One-Class Models for Intrusion Detection at ISP Customer Networks

Ref: CISTER-TR-230609       Publication Date: 16, Jun, 2023

Abstract:
Despite the explosion of IoT deployments at Internet Service Provider (ISP) customer networks, such devices remain vulnerable to cyber-attacks. We present a ML-based anomaly detection system, to be deployed at the Customer Premises Equipment (CPE), that leverages several One-Class Classification algorithms and majority voting to detect anomalous network traffic. We train these models using not only conventional per-flow features but also features extracted from sliding windows of flows. An extensive evaluation, using publicly available datasets shows that our algorithm has a higher detection rate than commonly supervised-learning algorithms, which require the use of labelled datasets.

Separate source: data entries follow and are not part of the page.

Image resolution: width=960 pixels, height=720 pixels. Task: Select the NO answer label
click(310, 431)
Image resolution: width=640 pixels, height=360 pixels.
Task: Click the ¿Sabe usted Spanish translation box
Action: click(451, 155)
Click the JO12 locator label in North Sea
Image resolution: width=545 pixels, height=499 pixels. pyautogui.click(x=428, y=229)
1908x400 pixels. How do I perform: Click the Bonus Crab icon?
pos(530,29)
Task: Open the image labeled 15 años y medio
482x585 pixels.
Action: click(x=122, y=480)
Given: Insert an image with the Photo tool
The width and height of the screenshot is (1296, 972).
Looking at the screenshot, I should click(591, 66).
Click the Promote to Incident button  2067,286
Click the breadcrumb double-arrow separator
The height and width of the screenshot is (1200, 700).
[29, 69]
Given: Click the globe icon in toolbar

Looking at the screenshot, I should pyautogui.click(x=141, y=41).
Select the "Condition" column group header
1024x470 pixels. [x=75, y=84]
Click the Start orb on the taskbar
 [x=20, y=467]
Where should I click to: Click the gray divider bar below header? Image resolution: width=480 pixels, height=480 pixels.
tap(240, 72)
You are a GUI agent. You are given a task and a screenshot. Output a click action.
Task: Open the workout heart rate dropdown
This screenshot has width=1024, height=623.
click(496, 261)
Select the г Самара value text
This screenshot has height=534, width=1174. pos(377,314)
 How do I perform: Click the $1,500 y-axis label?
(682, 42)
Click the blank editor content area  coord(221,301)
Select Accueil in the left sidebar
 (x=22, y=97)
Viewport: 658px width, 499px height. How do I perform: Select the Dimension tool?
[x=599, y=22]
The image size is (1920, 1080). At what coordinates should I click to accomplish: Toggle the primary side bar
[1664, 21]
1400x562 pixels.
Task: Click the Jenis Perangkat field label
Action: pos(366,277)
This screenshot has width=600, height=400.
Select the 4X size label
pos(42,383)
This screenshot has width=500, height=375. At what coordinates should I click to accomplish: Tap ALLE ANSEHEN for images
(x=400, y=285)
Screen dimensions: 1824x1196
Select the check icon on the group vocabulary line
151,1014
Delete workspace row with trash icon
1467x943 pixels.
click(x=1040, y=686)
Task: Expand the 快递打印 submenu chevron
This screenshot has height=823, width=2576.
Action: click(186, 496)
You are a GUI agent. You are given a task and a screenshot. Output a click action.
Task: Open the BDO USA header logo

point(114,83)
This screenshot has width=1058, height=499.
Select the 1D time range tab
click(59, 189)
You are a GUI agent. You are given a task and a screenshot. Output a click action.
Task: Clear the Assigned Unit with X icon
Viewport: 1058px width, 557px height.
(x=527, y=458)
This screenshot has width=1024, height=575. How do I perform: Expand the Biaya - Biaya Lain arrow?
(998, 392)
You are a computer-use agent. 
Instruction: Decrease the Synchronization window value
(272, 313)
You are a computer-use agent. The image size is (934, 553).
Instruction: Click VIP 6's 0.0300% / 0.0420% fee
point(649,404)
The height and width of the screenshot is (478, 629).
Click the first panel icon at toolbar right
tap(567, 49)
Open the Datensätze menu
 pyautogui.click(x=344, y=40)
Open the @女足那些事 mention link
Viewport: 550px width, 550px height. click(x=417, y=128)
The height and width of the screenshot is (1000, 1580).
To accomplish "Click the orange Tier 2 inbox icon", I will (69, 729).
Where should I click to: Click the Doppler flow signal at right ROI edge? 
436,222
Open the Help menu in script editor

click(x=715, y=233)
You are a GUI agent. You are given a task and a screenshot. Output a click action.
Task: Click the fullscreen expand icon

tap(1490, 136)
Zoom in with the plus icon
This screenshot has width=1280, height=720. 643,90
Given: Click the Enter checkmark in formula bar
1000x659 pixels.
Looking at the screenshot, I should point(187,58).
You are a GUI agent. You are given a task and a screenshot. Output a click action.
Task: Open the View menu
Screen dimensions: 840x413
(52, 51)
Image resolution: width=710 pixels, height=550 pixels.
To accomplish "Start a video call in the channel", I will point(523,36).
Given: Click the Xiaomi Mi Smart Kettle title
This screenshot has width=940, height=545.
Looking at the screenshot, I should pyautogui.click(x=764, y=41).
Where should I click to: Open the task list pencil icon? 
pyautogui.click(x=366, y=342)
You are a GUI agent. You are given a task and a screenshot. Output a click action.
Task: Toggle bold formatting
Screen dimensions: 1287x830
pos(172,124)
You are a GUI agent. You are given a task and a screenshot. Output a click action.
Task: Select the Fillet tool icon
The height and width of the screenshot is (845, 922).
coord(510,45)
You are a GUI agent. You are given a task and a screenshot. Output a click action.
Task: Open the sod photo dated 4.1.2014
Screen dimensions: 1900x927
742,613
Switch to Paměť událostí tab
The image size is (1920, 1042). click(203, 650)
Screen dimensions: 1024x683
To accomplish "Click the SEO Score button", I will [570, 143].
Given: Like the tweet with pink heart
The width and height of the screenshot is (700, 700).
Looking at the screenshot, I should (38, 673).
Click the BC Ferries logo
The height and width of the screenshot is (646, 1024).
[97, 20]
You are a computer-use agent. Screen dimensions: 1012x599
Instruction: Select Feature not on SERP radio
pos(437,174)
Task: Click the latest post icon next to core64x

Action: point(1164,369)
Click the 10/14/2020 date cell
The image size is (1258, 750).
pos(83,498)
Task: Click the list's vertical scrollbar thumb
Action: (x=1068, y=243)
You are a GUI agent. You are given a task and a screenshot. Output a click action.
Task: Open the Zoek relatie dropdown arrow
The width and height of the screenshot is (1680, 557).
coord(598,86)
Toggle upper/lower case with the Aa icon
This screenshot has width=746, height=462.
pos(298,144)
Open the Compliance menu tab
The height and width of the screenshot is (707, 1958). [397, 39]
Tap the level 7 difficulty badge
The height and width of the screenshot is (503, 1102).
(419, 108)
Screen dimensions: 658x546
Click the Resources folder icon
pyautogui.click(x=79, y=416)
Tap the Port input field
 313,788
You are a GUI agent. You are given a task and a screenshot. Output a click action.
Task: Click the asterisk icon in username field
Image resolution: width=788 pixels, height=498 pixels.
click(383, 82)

Our evaluation suggests that the detection capabilities of our algorithm are only marginally affected by Packet Acceleration, a technique used by CPEs to improve throughput but that reduces the number of packets (per flow) available to extract features from.

Authors:
Nuno Schumacher
,
Pedro Miguel Santos
,
Pedro Souto
,
Nuno Martins
,
Joana Sousa
,
João Ferreira
,
Luís Almeida


Proceedings of the IFIP Artificial Intelligence Applications and Innovations (AIAI 2023).
León, Spain.



Record Date: 14, Jun, 2023